This week, allegations of abuse emerged from Central Prison. According to the Associated Press:
Lawyers for an inmate who suffers from a serious mental illness say he was abused at North Carolina’s Central Prison by guards who repeatedly doused him with pepper spray while he was locked in a tiny cell.
If true, this is a shocking and deplorable incident that reflects poorly on the Department of Corrections. But this case should be understood in a larger context: Severely mentally ill people are routinely incarcerated instead of treated. A 2005 report by the federal Bureau of Justice Statistics found that 56 percent of state prison inmates suffer from mental illnesses. Approximately 10 percent of prisoners have a severe mental illness.
Before deinstitutionalization, people with severe mental illnesses were treated at state mental hospitals. It was not a perfect system by any means. Abuse of the sort portrayed in One Flew Over the Cuckoo’s Nest led many people to believe that state mental health facilities should be closed. Over the span of decades, states shuttered their hospitals and released former patients back into society. For many people, this was a good thing. But for the severely mentally ill, the system that replaced deinstitutionalization was even worse. Today, many of the people who would have been in a state mental hospital instead find themselves on the street – or in prison.
The inmate at Central Prison, Jerry Williams, is a perfect example of this plight. Williams has paranoid schizophrenia, along with developmental disabilities that classify him as someone with “borderline intellectual functioning.” He also has a lengthy criminal record of trespassing, assault, and burglary. It is hard to identify exactly to what extent Williams’ sickness factors into his criminal record. But as E. Fuller Torrey, an expert in schizophrenia, noted:
…Researchers often find a direct relationship between [a] person’s mental illness and the behavior that led to apprehension. For example, a woman with schizophrenia in New Mexico was arrested for assault when she entered a department store and began rearranging the shelves because of her delusion that she worked there; when asked to leave, she struck a store manager and a police officer… People who suffer from paranoid schizophrenia, in particular, are likely to be arrested for assault because they may mistakenly believe that someone is following them or trying to hurt them and will strike out at that person.
People like Jerry Williams frequently end up in prison as a result of their condition.

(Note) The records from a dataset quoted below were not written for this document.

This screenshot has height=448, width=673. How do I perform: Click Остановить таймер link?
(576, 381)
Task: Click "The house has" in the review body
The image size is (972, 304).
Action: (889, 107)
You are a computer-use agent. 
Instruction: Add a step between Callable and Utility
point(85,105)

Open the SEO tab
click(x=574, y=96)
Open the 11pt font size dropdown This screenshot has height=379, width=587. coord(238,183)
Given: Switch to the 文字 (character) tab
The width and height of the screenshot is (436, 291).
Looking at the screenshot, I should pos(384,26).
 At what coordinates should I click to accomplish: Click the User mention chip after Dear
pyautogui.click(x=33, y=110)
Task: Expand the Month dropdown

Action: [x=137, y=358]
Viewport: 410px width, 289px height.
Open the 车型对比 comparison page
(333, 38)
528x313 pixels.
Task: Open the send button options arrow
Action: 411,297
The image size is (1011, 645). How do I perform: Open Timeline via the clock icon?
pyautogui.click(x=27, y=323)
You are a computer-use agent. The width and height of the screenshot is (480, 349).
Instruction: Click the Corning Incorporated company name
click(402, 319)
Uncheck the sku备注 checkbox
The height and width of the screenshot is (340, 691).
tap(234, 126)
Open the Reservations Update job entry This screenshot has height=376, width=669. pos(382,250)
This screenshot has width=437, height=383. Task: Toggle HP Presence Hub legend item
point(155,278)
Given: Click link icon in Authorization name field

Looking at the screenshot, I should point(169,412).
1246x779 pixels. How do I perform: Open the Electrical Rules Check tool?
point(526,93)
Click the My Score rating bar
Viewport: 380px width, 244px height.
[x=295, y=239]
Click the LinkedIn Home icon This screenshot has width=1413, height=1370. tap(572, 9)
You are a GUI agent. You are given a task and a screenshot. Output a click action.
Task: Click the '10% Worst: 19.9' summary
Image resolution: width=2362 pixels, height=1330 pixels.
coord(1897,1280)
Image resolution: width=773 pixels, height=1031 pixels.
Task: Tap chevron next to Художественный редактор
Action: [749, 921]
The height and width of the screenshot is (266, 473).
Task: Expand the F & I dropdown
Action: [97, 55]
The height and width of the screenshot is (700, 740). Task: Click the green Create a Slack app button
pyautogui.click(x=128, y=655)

But prison is no place for mental health treatment. Prisons exist for punishment or “corrections.” They have strict rules designed to enforce the utmost obedience and compliance, and there are penalties for breaking those rules. For example, assaulting a prison guard could mean time in solitary confinement, or even additional time on a sentence. But for people with severe mental illnesses, this structure of incentives is absurd. People undergoing a psychotic break are not capable of making rational judgments and assessments. And yet they are punished as though they could control their actions.
Sometimes those punishments actually worsen their conditions. Solitary confinement, for example, aggravates the symptoms of severe mental illness. It is cruel and senseless to treat mentally ill people in this way.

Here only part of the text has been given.